▸ **Exercise instructions**: There is material below. Print exactly the lines starting at the line with "Image resolution: width=1012, height=2576." and ending at the line with "Blog (358, 2329)", ends included, and no others.

▸ **Supplied data**:
_ _ _ _ _

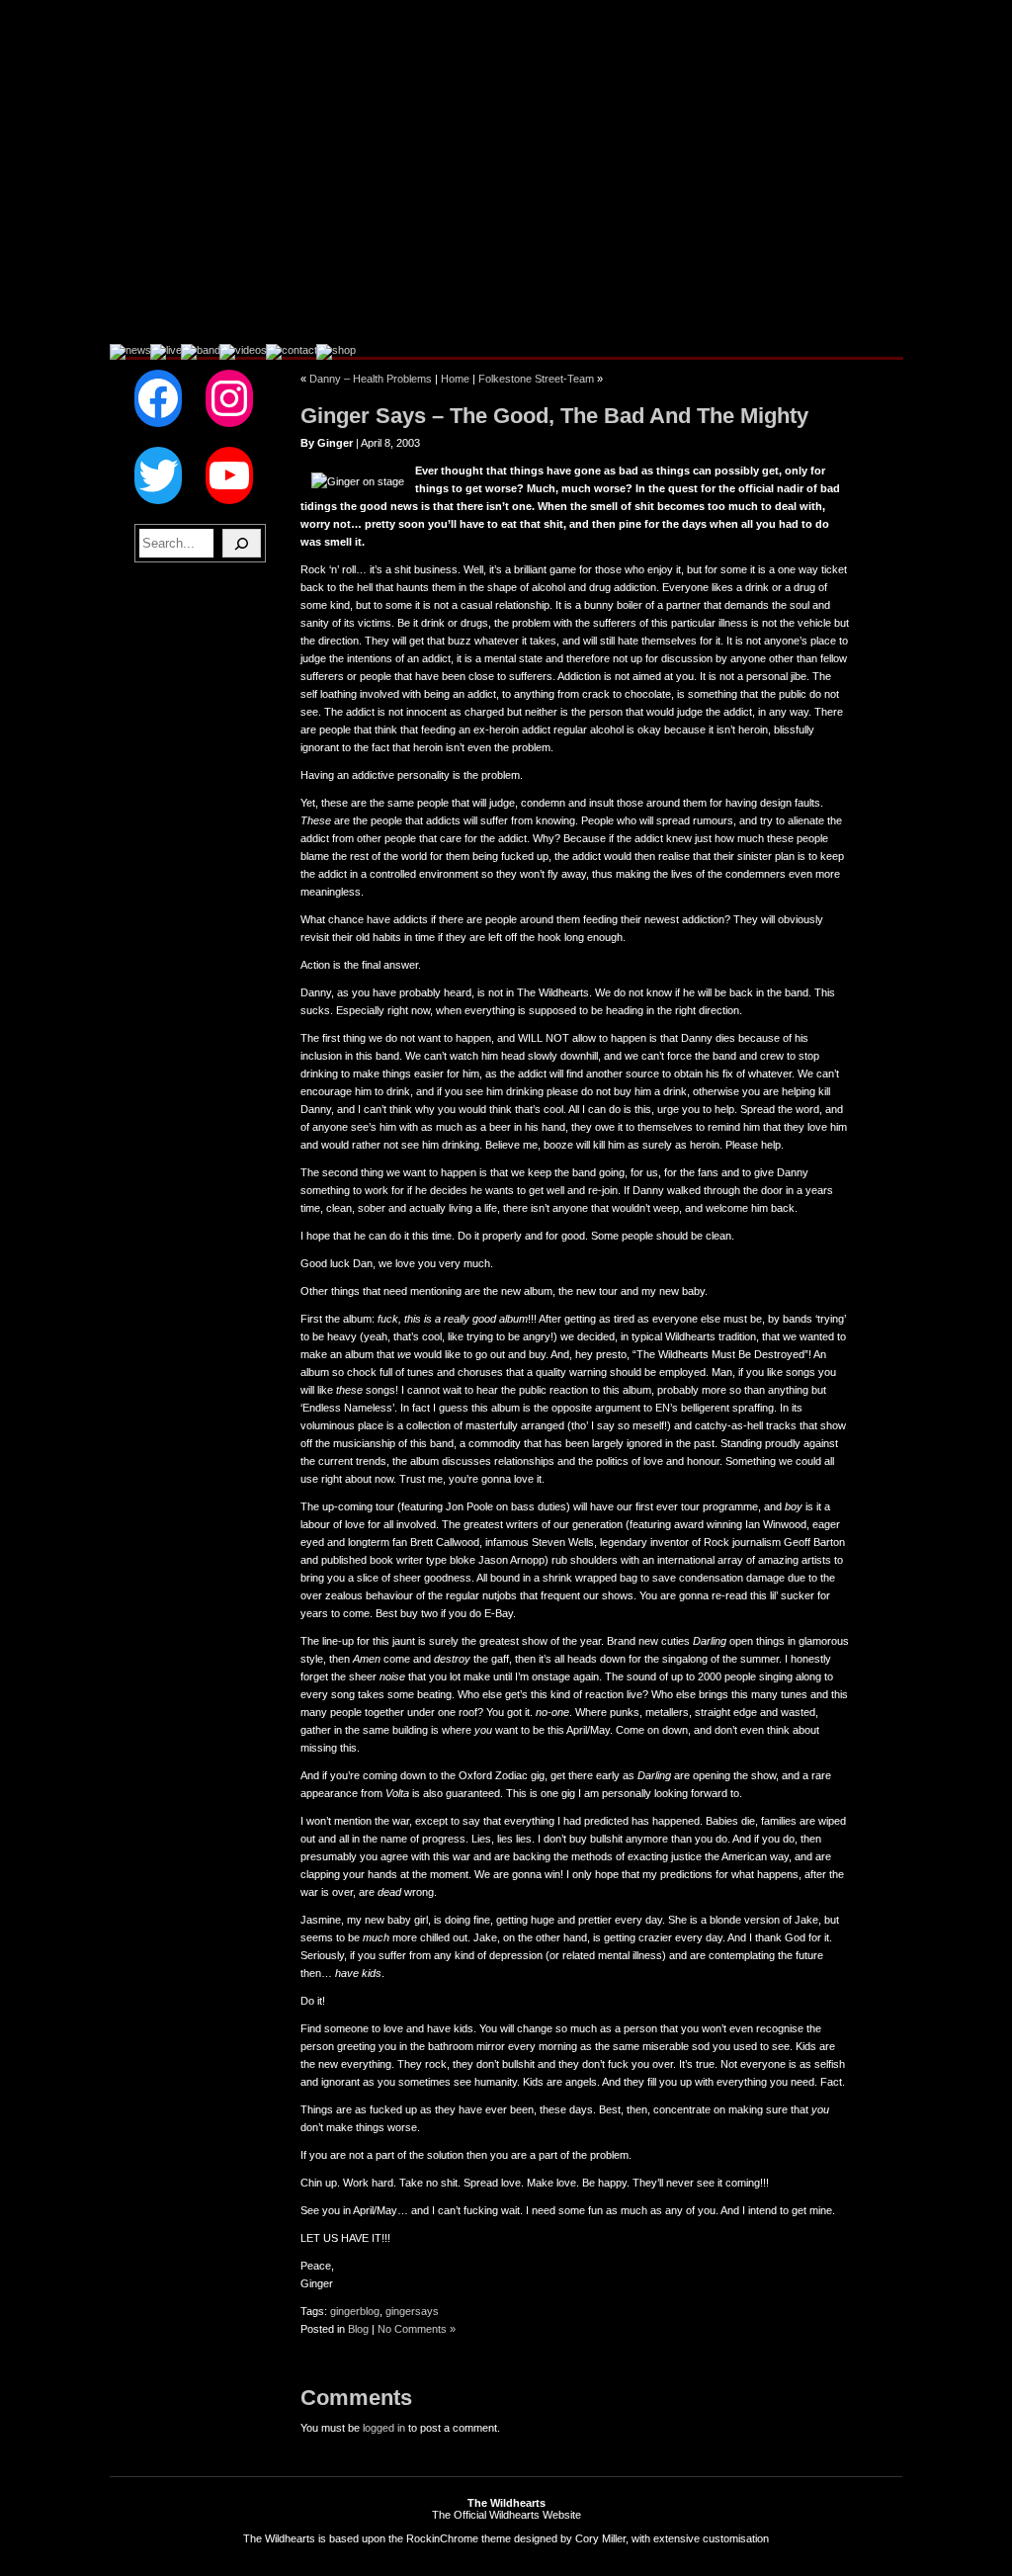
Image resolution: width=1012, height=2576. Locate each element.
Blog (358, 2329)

_ _ _ _ _

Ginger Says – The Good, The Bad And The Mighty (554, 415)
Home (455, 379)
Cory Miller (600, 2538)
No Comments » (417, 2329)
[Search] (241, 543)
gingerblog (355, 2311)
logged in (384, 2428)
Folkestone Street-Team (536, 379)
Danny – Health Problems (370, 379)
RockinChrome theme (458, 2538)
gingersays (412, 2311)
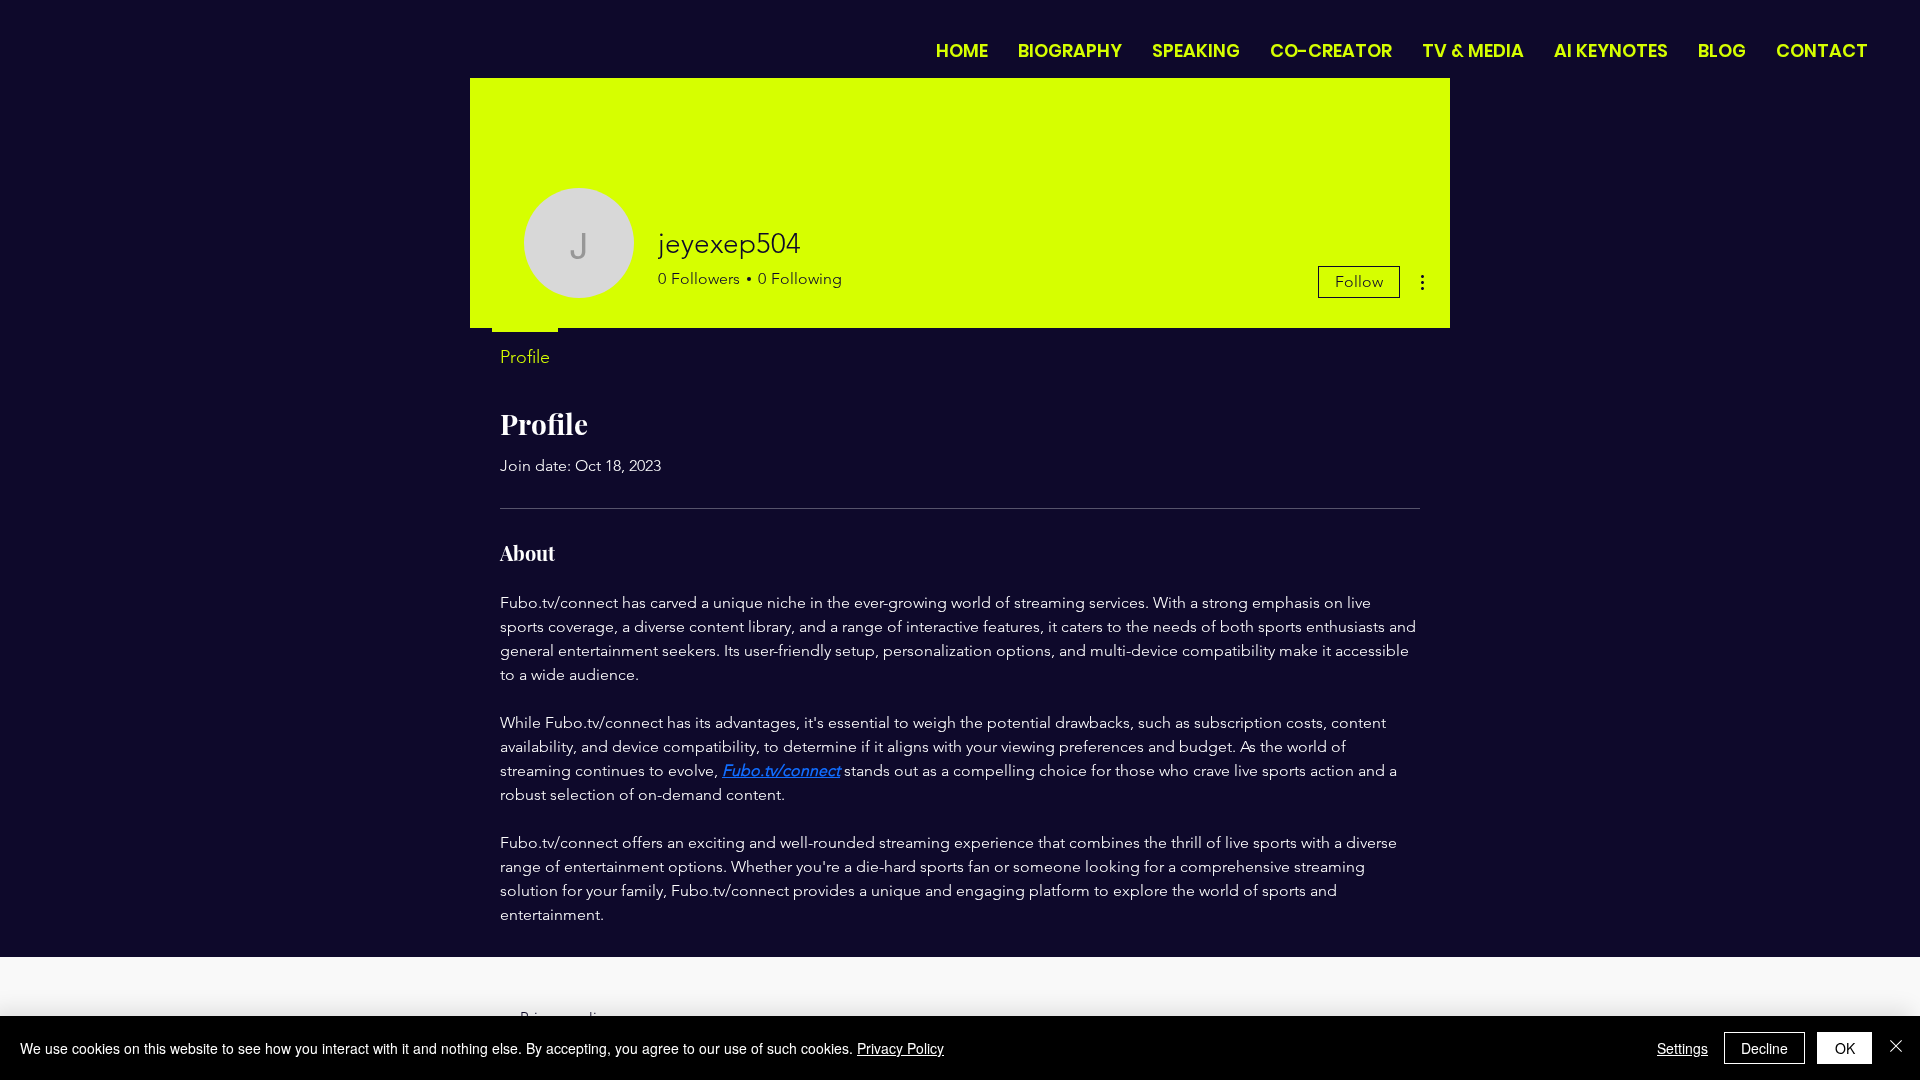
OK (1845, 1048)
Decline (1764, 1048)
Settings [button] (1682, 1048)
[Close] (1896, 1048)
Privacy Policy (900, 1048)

_ _ _ _ _

▸ **Completed task**:
Image resolution: width=1012, height=2576. Locate each element.
Blog (358, 2329)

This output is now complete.